The excavation of the dolmens, near Kibbutz Shamir in the Hula Valley (a stone’s throw from a Roman manor described in a recent Times of Israel article), commenced after Gonen Sharon, a professor at Tel Hai College and lead author of the study, discovered the rock drawings in 2012. The field was first surveyed in the 1950s.
The study, which took several years of excavation, research and 3D scanning of the rock art, was carried out as a joint effort of Tel Hai College, the Institute of Archaeology, The Hebrew University of Jerusalem, and the Israel Antiquities Authority.
Dolmens lie scattered throughout the Golan Heights, and appear in Lebanon, Syria and Turkey. A recent survey of the Golan Heights turned up over 5,200 of the monumental rock tombs; the Shamir Dolmen Field has over 400.
“The dolmens are problematic,” Sharon told The Times of Israel in a phone interview Sunday. “It’s a problem to date them because they are very obvious on the landscape and people have been using them since they were built 4,000 years ago or a little bit more than that.
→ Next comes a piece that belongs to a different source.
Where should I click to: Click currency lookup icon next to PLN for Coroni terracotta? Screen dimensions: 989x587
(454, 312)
“But people have been using them since. We hear about them in the Talmud, they were used by Romans, so when you go in you have a problem to set the date,” he said. “Now we have a kind of consensus that the dolmens of the Galilee and the Golan should be dated to the Intermediate Bronze Age.”
Based on the pottery found inside the grave, and the time period associated with this style of burial, the authors said the tomb dates to a hazy period straddling the end of the Early Bronze and start of the Middle Bronze, around 2350 to 2000 BCE.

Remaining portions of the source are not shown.